### Stored items
============================================================

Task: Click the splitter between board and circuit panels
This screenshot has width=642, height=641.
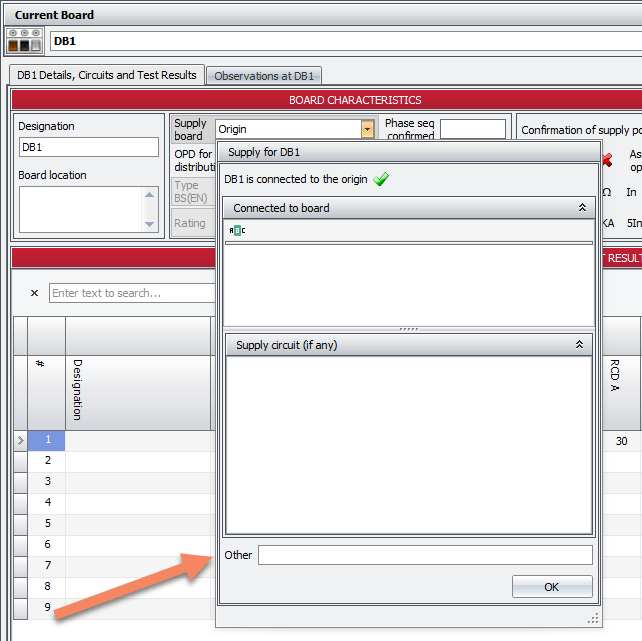Action: [x=408, y=328]
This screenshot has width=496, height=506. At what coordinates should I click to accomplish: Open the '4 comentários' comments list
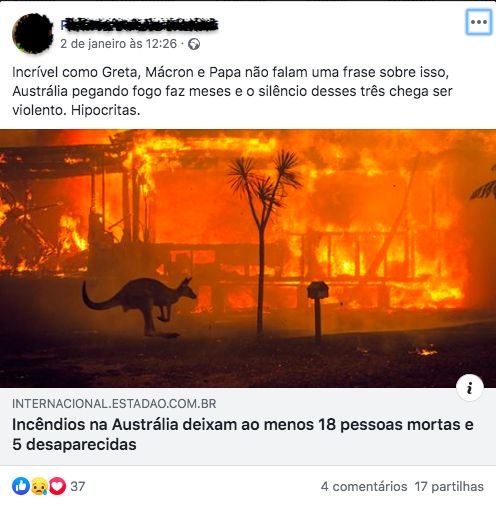click(364, 486)
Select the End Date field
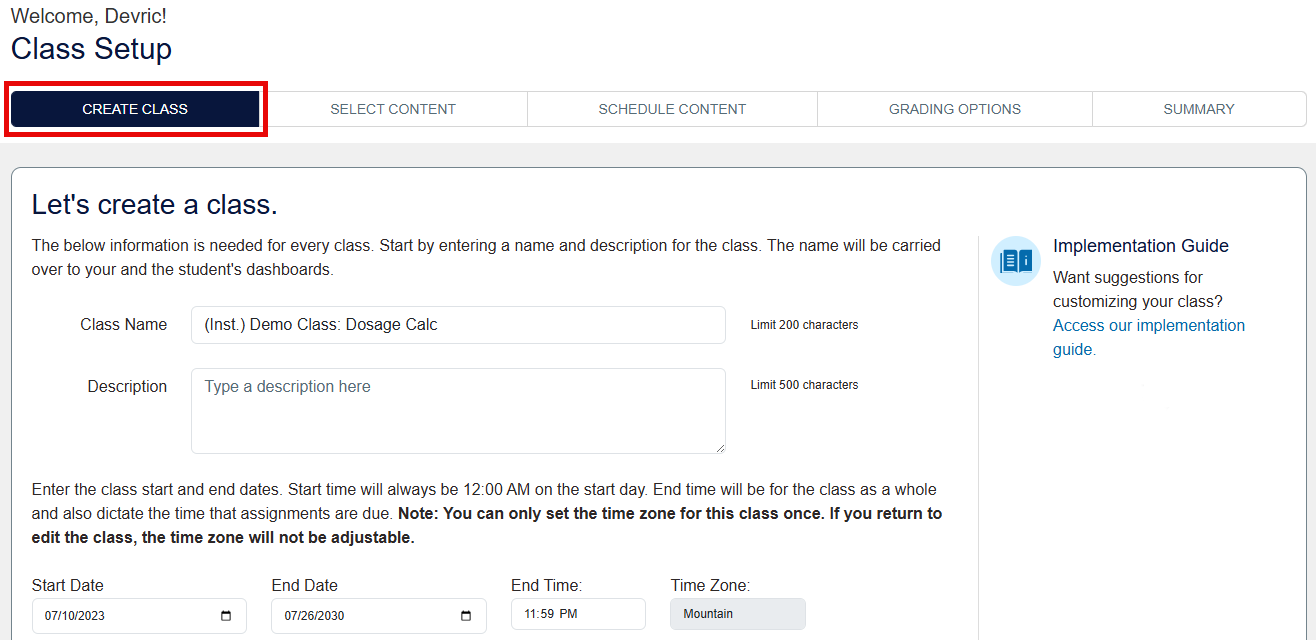 pos(360,616)
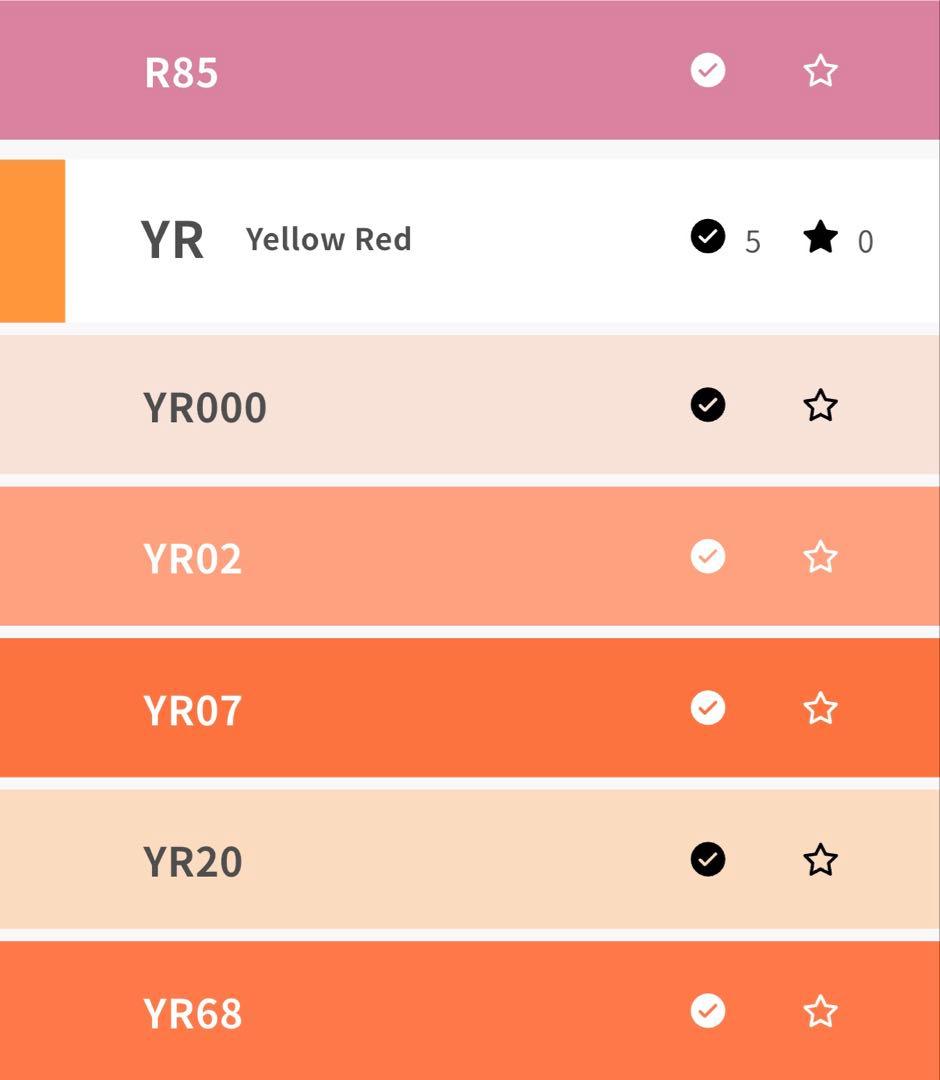Image resolution: width=940 pixels, height=1080 pixels.
Task: Toggle owned checkmark for R85
Action: pos(708,71)
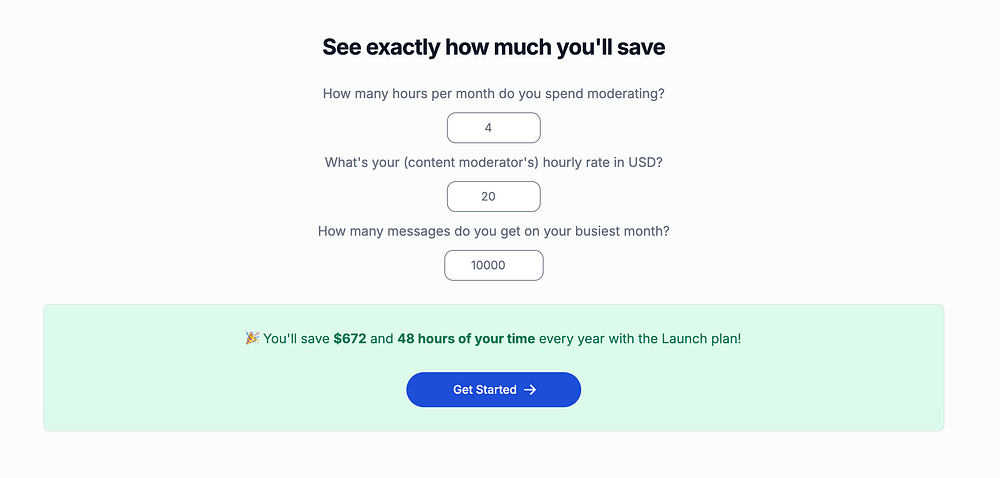Click the hours per month moderating question label
This screenshot has height=478, width=1000.
pos(494,94)
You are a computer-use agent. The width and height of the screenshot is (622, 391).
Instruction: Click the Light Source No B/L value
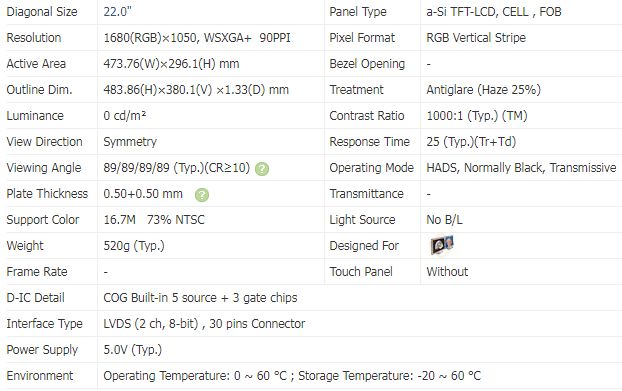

============================================================

### How to complete this task
Every line of the data above is to be set down word for word, with the pictures left out.

### Output below
Task: Click the splitter between board and circuit panels
This screenshot has width=642, height=641.
Action: [x=408, y=328]
This screenshot has width=496, height=506. At what coordinates should I click to accomplish: Open the '4 comentários' comments list
click(364, 486)
Select the End Date field
 pos(360,616)
Image resolution: width=940 pixels, height=1080 pixels.
Task: Toggle owned checkmark for R85
Action: pos(708,71)
Click the hours per month moderating question label
This screenshot has height=478, width=1000.
pos(494,94)
You are a computer-use agent. The width and height of the screenshot is (622, 391).
Instruction: Click the Light Source No B/L value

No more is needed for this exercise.